Elizabeth Chadwick's Medieval Mondays on her blog Living the History has an uh, interesting entry for this week. . . (sorry, folks, I know it's Tuesday and all that!). It's about moneyers(or minters, as they were sometimes called). Some background: Every town of any size, by law, had a mint where coins -- English silver pennies -- were minted and stamped with a design approved by the king. These coins circulated for several years(I think it was three), and then, again by order of the reigning king, were withdrawn, and new silver coins, with a new stamp, were issued. People with the old coins then had to pay a visit to the town mint(in some really large towns there were apparently two or three of them), turn the old coins in, whereupon they would be melted down and new coins made with the new official stamp.

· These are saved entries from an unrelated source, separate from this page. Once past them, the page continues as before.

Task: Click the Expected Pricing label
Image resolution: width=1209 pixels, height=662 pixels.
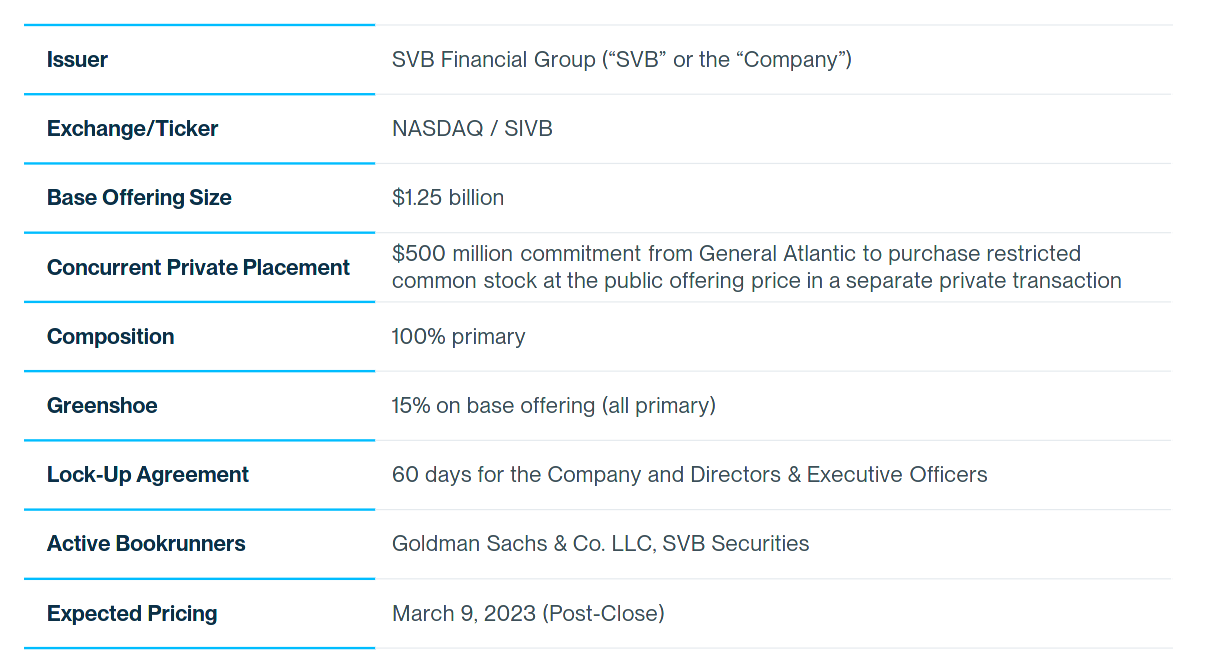Action: (x=132, y=614)
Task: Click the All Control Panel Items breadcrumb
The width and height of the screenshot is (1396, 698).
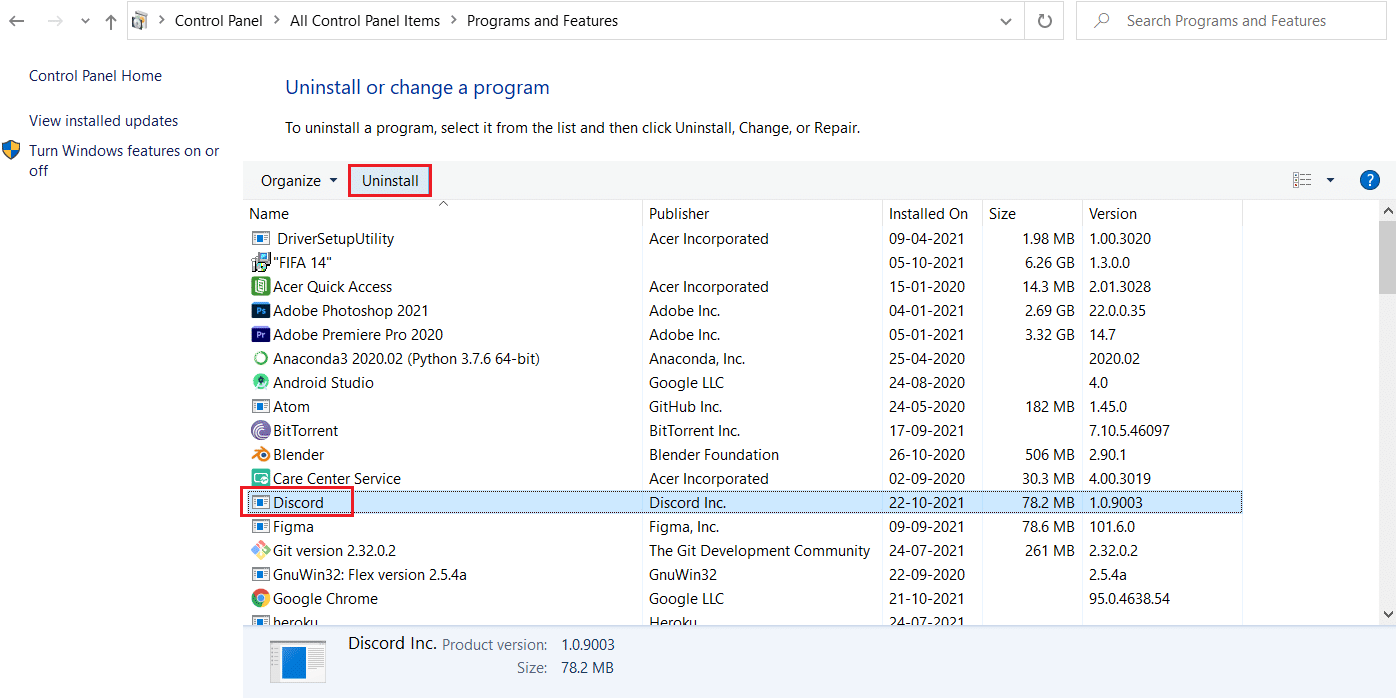Action: [364, 20]
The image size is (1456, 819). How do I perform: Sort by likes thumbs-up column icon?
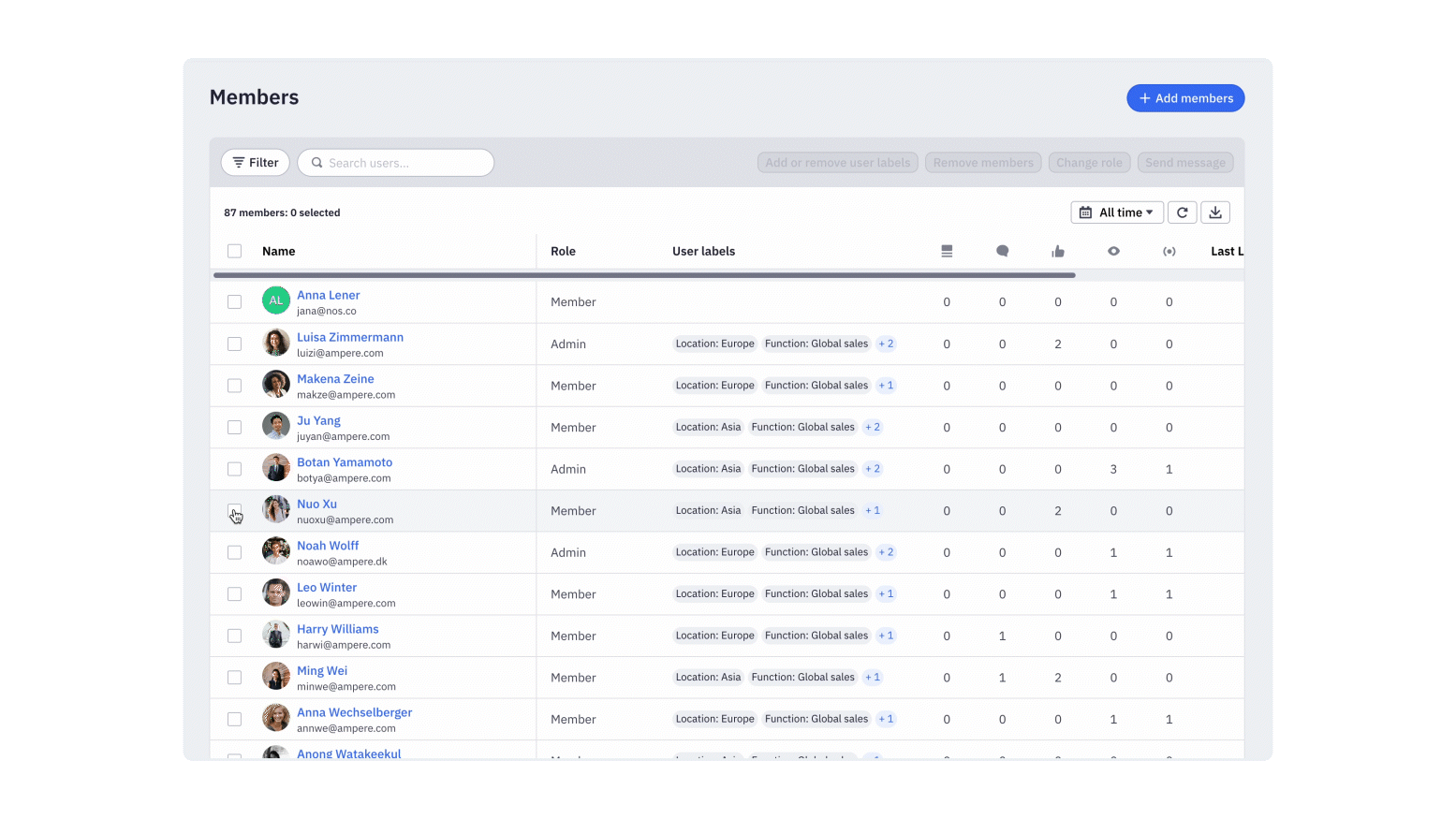(1058, 251)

The moneyer/minter charged you a fee for this. This was how minters made their money, and some of them became quite rich and important.
Unfortunately, the system was subject to abuse, and it was not unknown for moneyers to cheat. The king, or at least what passed for his bureaucracy, knew, or eventually found out, and laws kept getting passed. This didn't necessarily stop anybody, so the kings had to periodically rein in the moneyers.
So here is what one of the current Medieval Monday posts has to say about this situation. After I read about this solution, I began to wonder whether someone, somewhere, could channel King Henry I to deal with the financial shenanigans of some modern bankers and Wall Street fat cat types. Nah, I decided. That would be too big a job even for Henry I!